Pulp Fiction, Amor en Tiempos Violentos  

Al pensar a grandes rasgos en Tarantino, no me imagino a un hombre que suspira al ver un beso apasionado en una película romántica, o a alguien que se emocione cuando el chico debe recuperar a la chica en el típico clímax del género. Pero, si hacemos un recorrido rápido por la filmografía de este, podemos ver cómo el romance mancha todas sus historias de una forma u otra.

Por ejemplo, el romance entre Jackie y Max en Jackie Brown, que parece una historia aislada a la historia principal, en la que en realidad Max ni siquiera parece implicado en nada relacionado a otros aspectos de la vida de Jackie que no sea el de un enamorado en cualquier película romántica, y no en una pelicula de criminales y robos. ¿O qué me dicen de la boda de The Brite donde la venganza es promovida por un amor resentido, en este caso el de Bill? También vemos esto mismo, en Bastardos sin Gloria y ese corto beso entre Shosanna y Marcel o la búsqueda de Django al recuperar a su esposa esclavizada. Y así podríamos seguir, concluyendo que Tarantino resulta todo un romántico… a su manera.

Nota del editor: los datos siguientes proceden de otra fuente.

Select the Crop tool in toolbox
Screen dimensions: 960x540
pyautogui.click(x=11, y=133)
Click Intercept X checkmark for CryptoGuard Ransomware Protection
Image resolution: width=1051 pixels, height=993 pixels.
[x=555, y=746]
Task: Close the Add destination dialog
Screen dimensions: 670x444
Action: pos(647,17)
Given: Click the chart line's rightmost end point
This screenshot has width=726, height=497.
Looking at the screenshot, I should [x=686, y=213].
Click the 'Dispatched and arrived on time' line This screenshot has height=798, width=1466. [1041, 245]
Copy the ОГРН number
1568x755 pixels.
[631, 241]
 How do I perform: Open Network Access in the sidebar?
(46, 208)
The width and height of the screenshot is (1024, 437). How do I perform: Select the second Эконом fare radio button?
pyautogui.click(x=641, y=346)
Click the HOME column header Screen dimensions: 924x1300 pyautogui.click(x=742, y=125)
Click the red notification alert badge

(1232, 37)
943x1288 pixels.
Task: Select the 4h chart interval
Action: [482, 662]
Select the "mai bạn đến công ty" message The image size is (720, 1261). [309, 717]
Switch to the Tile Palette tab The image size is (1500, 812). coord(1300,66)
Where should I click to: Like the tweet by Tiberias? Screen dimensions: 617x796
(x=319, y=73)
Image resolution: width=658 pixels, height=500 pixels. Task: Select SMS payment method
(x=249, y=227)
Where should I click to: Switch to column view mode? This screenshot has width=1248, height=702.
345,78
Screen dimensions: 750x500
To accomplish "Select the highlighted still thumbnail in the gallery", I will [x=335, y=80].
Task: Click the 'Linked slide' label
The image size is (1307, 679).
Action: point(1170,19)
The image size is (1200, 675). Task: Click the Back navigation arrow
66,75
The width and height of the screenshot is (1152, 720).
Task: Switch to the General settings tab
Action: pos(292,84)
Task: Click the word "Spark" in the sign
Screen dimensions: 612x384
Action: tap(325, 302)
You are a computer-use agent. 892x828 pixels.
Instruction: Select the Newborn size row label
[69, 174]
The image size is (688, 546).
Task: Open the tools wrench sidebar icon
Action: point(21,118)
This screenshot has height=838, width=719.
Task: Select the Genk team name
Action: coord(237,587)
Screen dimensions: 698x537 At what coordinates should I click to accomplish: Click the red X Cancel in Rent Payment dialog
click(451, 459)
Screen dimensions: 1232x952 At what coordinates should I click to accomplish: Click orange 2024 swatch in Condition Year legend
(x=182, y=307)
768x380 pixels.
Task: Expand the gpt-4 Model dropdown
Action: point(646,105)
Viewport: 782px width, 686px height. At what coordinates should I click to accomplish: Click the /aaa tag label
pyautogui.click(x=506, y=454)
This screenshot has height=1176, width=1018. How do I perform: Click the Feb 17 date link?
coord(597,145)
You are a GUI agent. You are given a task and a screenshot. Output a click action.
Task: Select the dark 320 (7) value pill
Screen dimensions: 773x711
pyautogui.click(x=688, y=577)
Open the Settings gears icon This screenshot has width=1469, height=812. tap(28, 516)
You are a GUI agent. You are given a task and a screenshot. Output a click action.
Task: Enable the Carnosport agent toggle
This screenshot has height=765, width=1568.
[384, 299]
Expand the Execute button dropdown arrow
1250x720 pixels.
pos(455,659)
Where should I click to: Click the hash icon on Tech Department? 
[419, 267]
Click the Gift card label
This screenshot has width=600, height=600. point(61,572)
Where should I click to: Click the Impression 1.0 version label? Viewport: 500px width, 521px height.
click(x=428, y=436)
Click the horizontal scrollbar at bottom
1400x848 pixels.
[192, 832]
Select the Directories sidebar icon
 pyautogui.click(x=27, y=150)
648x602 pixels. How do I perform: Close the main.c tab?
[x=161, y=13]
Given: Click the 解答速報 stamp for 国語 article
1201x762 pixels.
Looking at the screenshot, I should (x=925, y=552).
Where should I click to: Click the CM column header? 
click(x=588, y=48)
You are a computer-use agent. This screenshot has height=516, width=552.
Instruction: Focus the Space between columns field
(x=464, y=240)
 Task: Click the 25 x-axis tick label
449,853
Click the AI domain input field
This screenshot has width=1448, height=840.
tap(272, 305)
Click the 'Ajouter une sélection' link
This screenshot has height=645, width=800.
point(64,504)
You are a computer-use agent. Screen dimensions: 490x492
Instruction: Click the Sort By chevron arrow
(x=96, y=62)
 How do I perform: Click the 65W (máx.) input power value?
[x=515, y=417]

Pero sin duda mi ejemplo favorito es Pulp Fiction. Que a grandes rasgos cuenta tres historias románticas. Sí, sí, ¡románticas!. Empezando por Bunny y Pumpkin, una copia de Bonnie y Clyde, que en vez de ir por Texas robando bancos, roban restaurantes de forma táctica y muy bien respaldada en el primer diálogo entre ambos. Si bien no son la pareja más interesante, Tarantino les da el final más redentorio y hasta satisfactorio de la cinta, pues si nos damos cuenta, al final en el mal logrado robo, todo termina bien, con ambos llevándose varias billeteras, el dinero de la caja… y con Pumpkin comprando su vida, ¿que mejor golpe que ese?

Después tenemos a Butch y Fabienne, un luchador que es tan duro que mata a su contrincante en una pelea planeada y también que es el hombre soñado de cualquier mujer a la que le gusten los hombres tiernos y dulces. Sin duda esta relación es la más romántica de la película, pues ambos desean escapar con el dinero, y eso es algo con lo que nos podemos identificar, pues este objetivo está evidentemente influenciado por el amor. Aunque aparentemente Butch se muestra violento, Fabienne es ese inhibidor que logra tranquilizarlo y mostrar otra faceta en él, la de una persona que puede reiniciar su vida fuera del ring y de la mafia. La escena más íntima es cuando Fabienne le comparte su implícito deseo de tener un bebé, a lo que Butch parece estar de acuerdo. Sin duda, una de las parejas más puras de la filmografía del director.

Por último, creo yo que tenemos que hablar de una de las parejas más icónicas de la historia del cine y, en lo personal, de mis parejas favoritas del séptimo arte. Mia y Vincent son una tragedia andante, un amor imposible entre un empleado y la esposa de su jefe, o en este caso entre un gángster y la esposa de un capo del crimen. Poco a poco, Vincent se ve atraído por Mia, que parece solitaria y empeñada en seducirlo, aunque a veces de forma un poco torpe.

Aunque parece que él es desinteresado y soso, la química es inevitable, y la tensión invade la pantalla. “Ahí es cuando sabes que has encontrado a alguien realmente especial; puedes callarte la boca por un minuto y compartir cómodamente el silencio”. Y eso hacen. Después, en un acto de una damisela recién liberada, Mia decide participar en un concurso de baile, y Vincent, el gangster serio y frío, acepta participar sin renegar demasiado, cosa rara.

Al volver con el trofeo, la tensión se rompe, y lo evidente va saliendo a la luz. Vincent entra al baño de la mansión, y tiene un diálogo consigo mismo en el que se dice que no hará nada con Mia que ponga en riesgo su trabajo… o su vida. Esta preocupación dura poco, hasta que él la ve con una sobredosis en el sofá. Si me preguntan a mí, si Mia no se hubiera mandado ese paquete de polvo blanco y lo hubiera esperado en el sofá, Vincent habría tirado su mantra del baño a la basura, y la historia de ambos sería muy parecida a la de Butch y Fabienne. Pero saltando un poco en la historia, y después de un frenético momento en el que Mia casi muere, la despedida de estos personajes es un beso que nunca fue, y que ella nunca se enteró que él le dio.

Obviamente, narrado desde una perspectiva aislada de toda la violencia y excesos, podemos ver el romántico que yace en el fondo de Tarantino, que ha aceptado que es fan del género, pero que, a final de cuentas, adapta de una forma muy innovadora en distintos géneros. Y que entra de forma perfecta en una actualidad donde el romance “tradicional” es cada vez más atípico en nuestros días y en el cine.